Fresh Vine Wine, Inc. (NYSE American: VINE) (“Fresh Vine Wine” or the “Company”) today provided an informational update to stockholders regarding its proposed rights offering and the expected key dates and terms relative to the offering. Stockholders of record on February 22, 2023 (the “Record Date”) will be entitled to participate in the rights offering. Prospective stockholders who wish to participate in the rights offering are advised to ensure that they complete their open market purchases of Fresh Vine Wine’s common stock by February 17, 2023 to be considered a stockholder of record on the Record Date.

Stockholders or interested parties are advised to direct all questions and informational requests to the contacts listed below.

Under the rights offering, and assuming the registration statement relating to the rights offering is declared effective, Fresh Vine Wine intends to distribute 0.5 non-transferable subscription rights for each one share of common stock held on the Record Date. Each whole subscription right will entitle the holder to purchase one unit, at a subscription price of $1.00 per unit, consisting of one share of the Company’s common stock and a warrant to purchase one share of Fresh Vine Wine’s common stock with an exercise price of $1.25 per share. The warrants will be exercisable for five years after the date of issuance. Subscription rights may only be exercised in whole numbers. Fresh Vine Wine will not issue fractional units and will round all of the subscription rights down to the nearest whole number. Stockholders who exercise their subscription rights in full will be entitled, if available, to subscribe for additional units that are not purchased by other stockholders, on a pro rata basis.

The rights offering remains subject to the satisfaction of certain conditions, and Fresh Vine Wine reserves the right to terminate the rights offering at any time prior to its expiration date.

The subscription rights will be non-transferable and may only be exercised during the anticipated subscription period of February 23, 2023 through 5:00 PM ET on March 9, 2023, unless extended or earlier terminated by Fresh Vine Wine.

The expected calendar for the rights offering is as follows:

  • February 17, 2023: Ownership Day — in order to be considered a stockholder of record on February 22, 2023, shares should be acquired by this date
  • February 22, 2023: Record Date
  • February 23, 2023: Distribution Date; Subscription Period Begins
  • March 9, 2023: Subscription Period Ends 5:00 PM ET (unless extended at Fresh Vine Wine’s sole discretion)

Fresh Vine Wine has engaged The Oak Ridge Financial Services Group, Inc. as dealer-manager for the proposed rights offering. Questions about the rights offering or requests for copies of the preliminary and final prospectuses, when available, may be directed to The Oak Ridge Financial Services Group, Inc., the Dealer-Manager, Toll-Free at (800) 231-8364, or by email at

Neither Fresh Vine Wine nor its Board of Directors has made any recommendation as to whether stockholders should exercise their subscription rights. Stockholders are urged to carefully review the subscription materials that Fresh Vine Wine will provide and consult with their own legal and financial advisors in deciding whether or not to exercise the subscription rights.

========================================================================

> **Activity a**
Copy out the entries word for word, from the line containing "Image resolution: width=881" through the end of the entries, with both ends included, and omit the pictures.

> **Dataset excerpts**
========================================================================

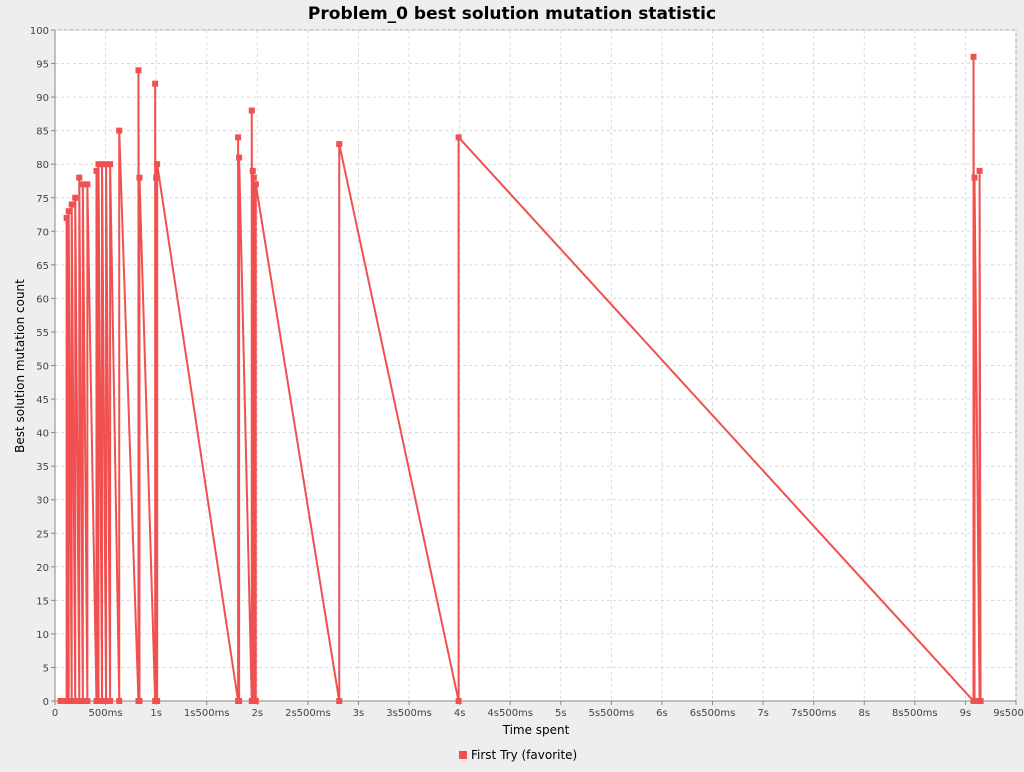 The height and width of the screenshot is (772, 1024). I want to click on x-tick-label: 8s500ms, so click(915, 714).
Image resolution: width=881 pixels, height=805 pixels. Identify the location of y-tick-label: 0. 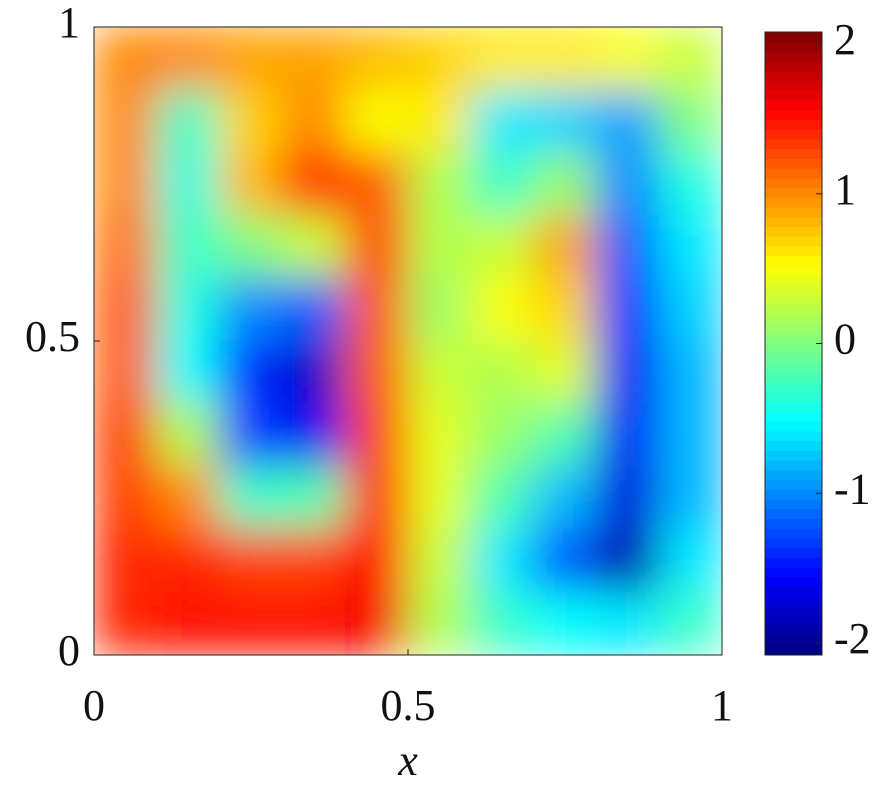
(69, 650).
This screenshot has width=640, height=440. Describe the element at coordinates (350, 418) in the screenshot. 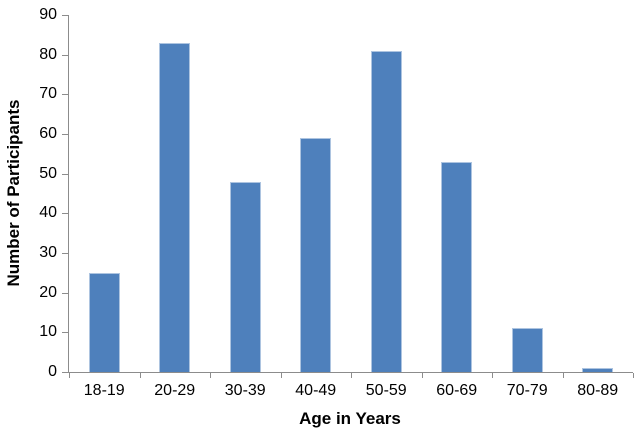

I see `x-axis-title: Age in Years` at that location.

========================================================================

> **Activity b**
According to the update on the Fresh Vine Wine rights offering, what is the exercise price of the warrants included in each unit?

> **Written solution a**
Image resolution: width=881 pixels, height=805 pixels. Identify the location of y-tick-label: 0. 
(69, 650).
This screenshot has width=640, height=440. Describe the element at coordinates (350, 418) in the screenshot. 

I see `x-axis-title: Age in Years` at that location.

> **Written solution b**
$1.25 per share.